**WRITTEN TASK 1**
In the rows below, write out again every line from the one with "How do I perform: Select" through the last line of the rows, requests included, but multiply each coordinate in the answers by 0.35 and round to whole numbers, with halves rounding up. Leave out the pictures.

──────── PASSAGE PROVIDED

Another consideration that people bring up a lot is operational overhead, meaning how hard it is to operate all of these clusters. If you've been in a situation like this before, maybe not even with Kubernetes, what you will have noticed is that oftentimes what happens is that all of these clusters look very similar at the beginning, maybe they run very different applications, but the Kubernetes cluster, like the masters are all at the same version of Kubernetes, and so forth, but over time, they tend to drift. They tend to become all of these special snowflakes. The more you have these special snowflakes, the harder it is to operate them. You get alerts all the time, and you don't know, is it like a specific version, and you have to do a bunch of work. Now we have tens or hundreds of sets of dashboards to look at, to figure out what's going on. This now becomes operationally very difficult and actually ends up slowing you down.
Now, with all of that being said, there is a model that is actually a very appropriate model under some circumstances. Lots of people choose this model, maybe not for hundreds or thousands, but lots of people choose this model of having completely separate clusters because it has some advantages, such as being easier to reason about and having very tight security boundaries. Let's say you're in this situation, and you have hundreds of clusters, and it's becoming just this huge pain. One thing you can consider is what we call multi-tenancy in Kubernetes.
There are many definitions of multi-tenancy. When you read things on the internet about multi-tenancy in Kubernetes, you have to dig a little bit deeper to understand which model we're talking about. Usually though, what people talk about is this model that you see up on the slide here. What this model is, is you have many users that interact via the command line, and the API, and the UI, with one logical master. You have one master running, and that master now controls a large cluster - because for small clusters, it doesn't make that much sense, maybe - but a large cluster and that cluster is divided up into namespaces.
There's this concept that we just heard about in Kubernetes that's called namespaces. What namespaces are, it's very important to understand that they are virtual clusters. You have one physical cluster, but then you divide that cluster up into namespaces. That does not mean that these two nodes belong to this namespace and these three nodes belong to the next namespace. The nodes are actually shared among the namespaces, but the namespace provides a boundary that creates this universe for you. Then you can run different applications in these namespaces but still share the resources.
Let's dig into this a little bit. Usually, when you run Kubernetes, you have different roles and different kinds of users of this cluster. If you have a multi-tenant cluster, what you can have, more than likely is, you're going to have a cluster administrator. That cluster administrator, essentially, has a lot of access to all the cluster. They're the ones that set up the namespaces, they set up the resource limits, as we will see later in the talk, and they make sure that there's consistency across the namespaces in the cluster so you don't end up with this divergence and all of these different snowflakes. Of course, oftentimes, they're responsible for operating the cluster, responding to incidents and making sure everything runs smoothly.

────────────────
──────── SOURCE MATERIAL

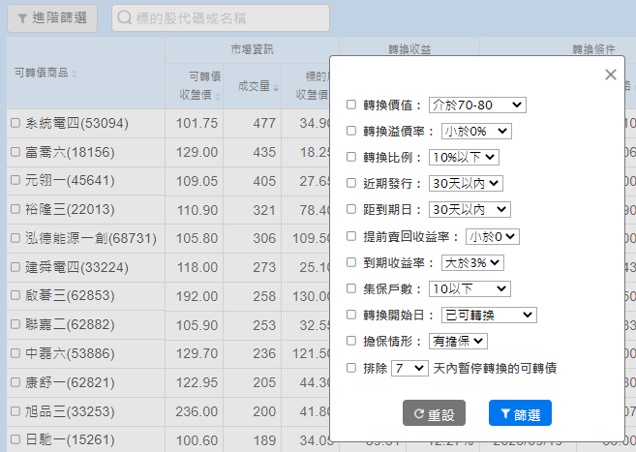Tick the 到期收益率 filter checkbox

[352, 262]
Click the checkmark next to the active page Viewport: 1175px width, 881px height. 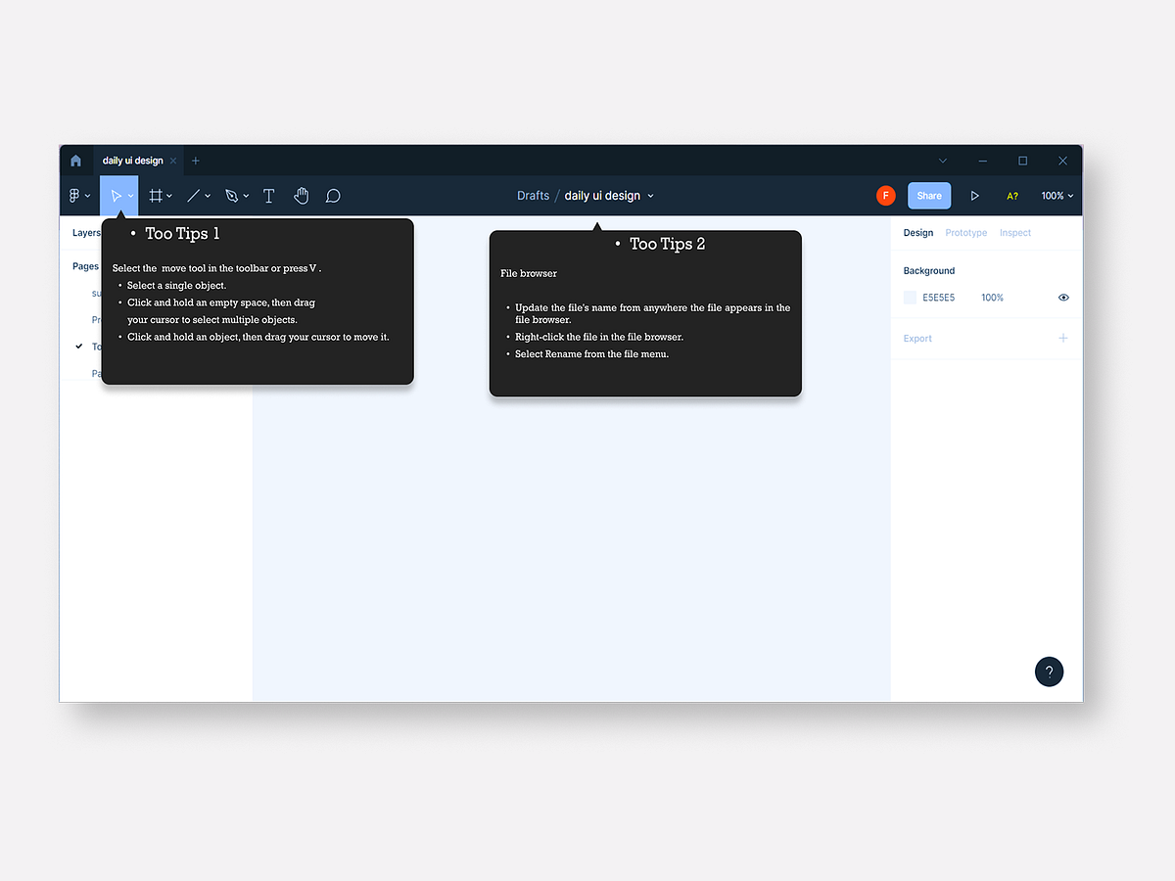coord(79,346)
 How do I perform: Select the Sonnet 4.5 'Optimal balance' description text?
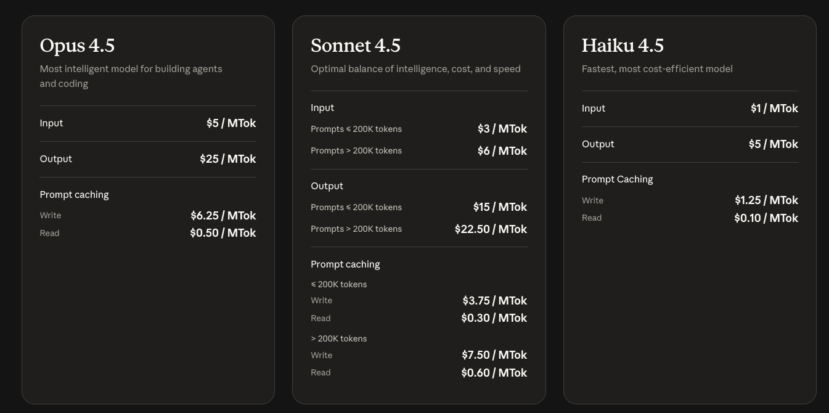[x=415, y=69]
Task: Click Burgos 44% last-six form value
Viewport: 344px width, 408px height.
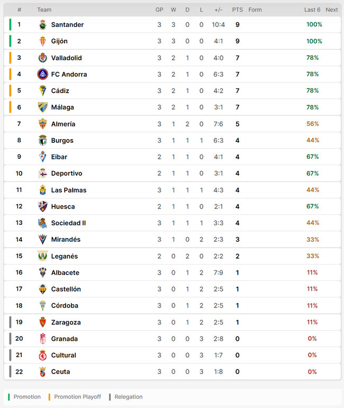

────────────────

**WRITTEN TASK 2**
From the Kubernetes multi-tenancy text above, repeat word for word the part from "There's this concept" up to and including "share the resources.".

**EXERCISE SOLUTION 1**
 How do I perform: Select the Sonnet 4.5 'Optimal balance' description text?
[x=145, y=24]
Task: Click Burgos 44% last-six form value
Viewport: 344px width, 408px height.

**EXERCISE SOLUTION 2**
There's this concept that we just heard about in Kubernetes that's called namespaces. What namespaces are, it's very important to understand that they are virtual clusters. You have one physical cluster, but then you divide that cluster up into namespaces. That does not mean that these two nodes belong to this namespace and these three nodes belong to the next namespace. The nodes are actually shared among the namespaces, but the namespace provides a boundary that creates this universe for you. Then you can run different applications in these namespaces but still share the resources.